This article deals with modification of trade receivables which involves significant sacrifice (cut in amounts to be received) by the debtor and the consequent accounting and disclosure requirements.
FACTS
The Ministry of Power, Government of India, introduced Electricity (Late Payment Surcharge and Related Matters) Rules, 2022 (“LPS Scheme”) vide notification no. G.S.R. 416 (E) dated 3rd June, 2022.
a. The LPS Scheme provides a restructuring option to DISCOMs to liquidate their dues to Power Producers including late payment surcharge (LPS) on 3rd June, 2022 described in (b) below, through a maximum number of equated monthly instalments (EMI), ranging from 12 to 40 months determined based on outstanding dues amount. Therefore, if INR 100 were outstanding on 3rd June, 2022, INR 100 would be received by X by way of EMI’s without any loading of interest.

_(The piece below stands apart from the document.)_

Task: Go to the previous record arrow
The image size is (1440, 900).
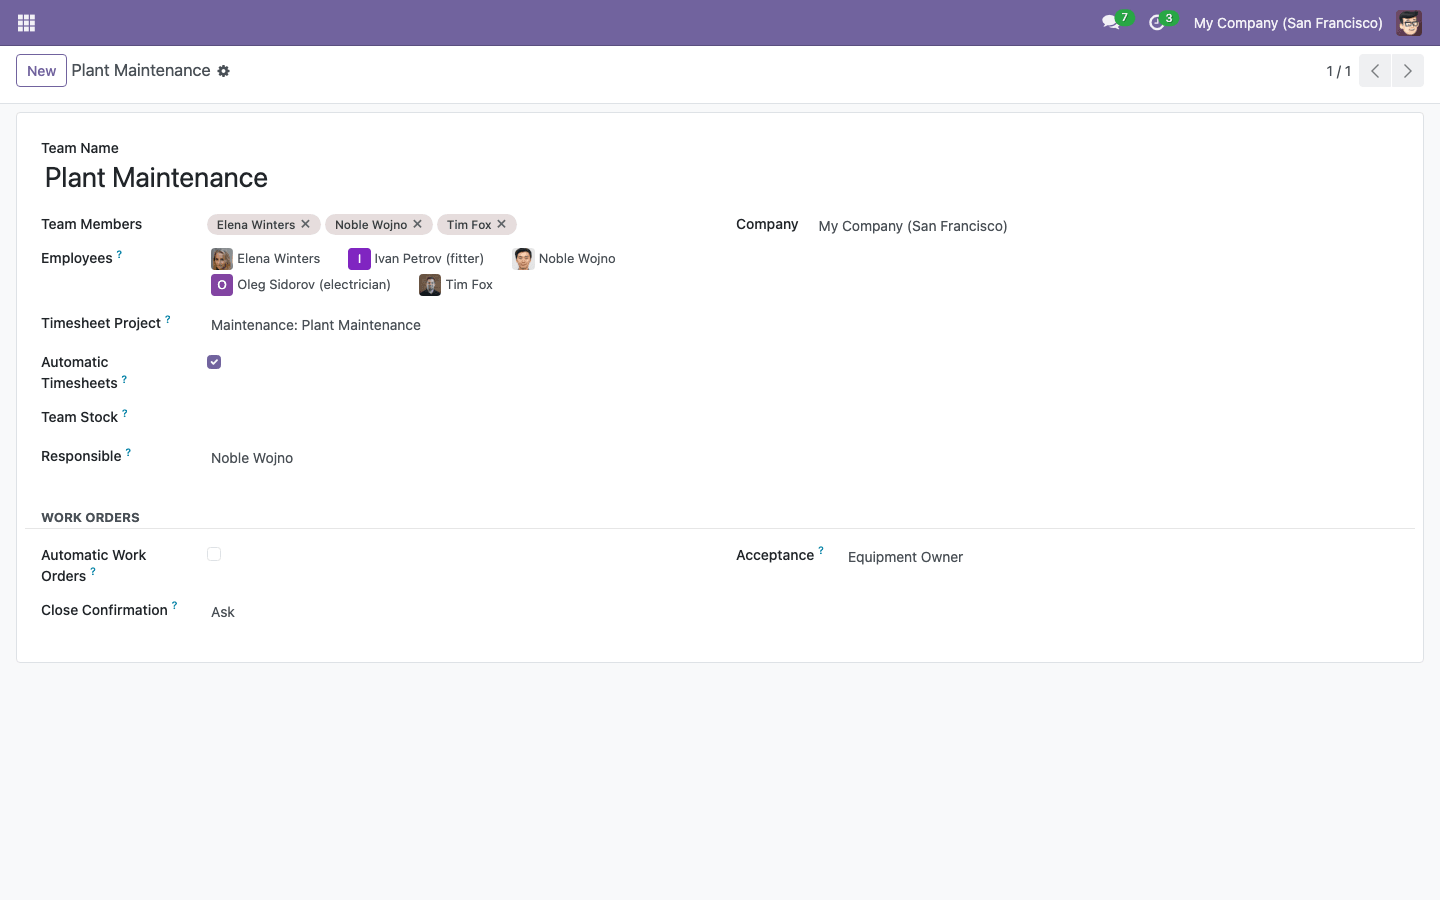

b. DISCOM will have to pay Power Producer X LPS for all past periods of delay up to 3rd June, 2022, at the specified interest rate and period specified in LPS Scheme.
c. In the past since it was not reasonably certain that the LPS would be received, X has not recorded LPS income.
d. The sacrifice made by X is substantial and more than 25% of the amount due on 3rd June, 2022.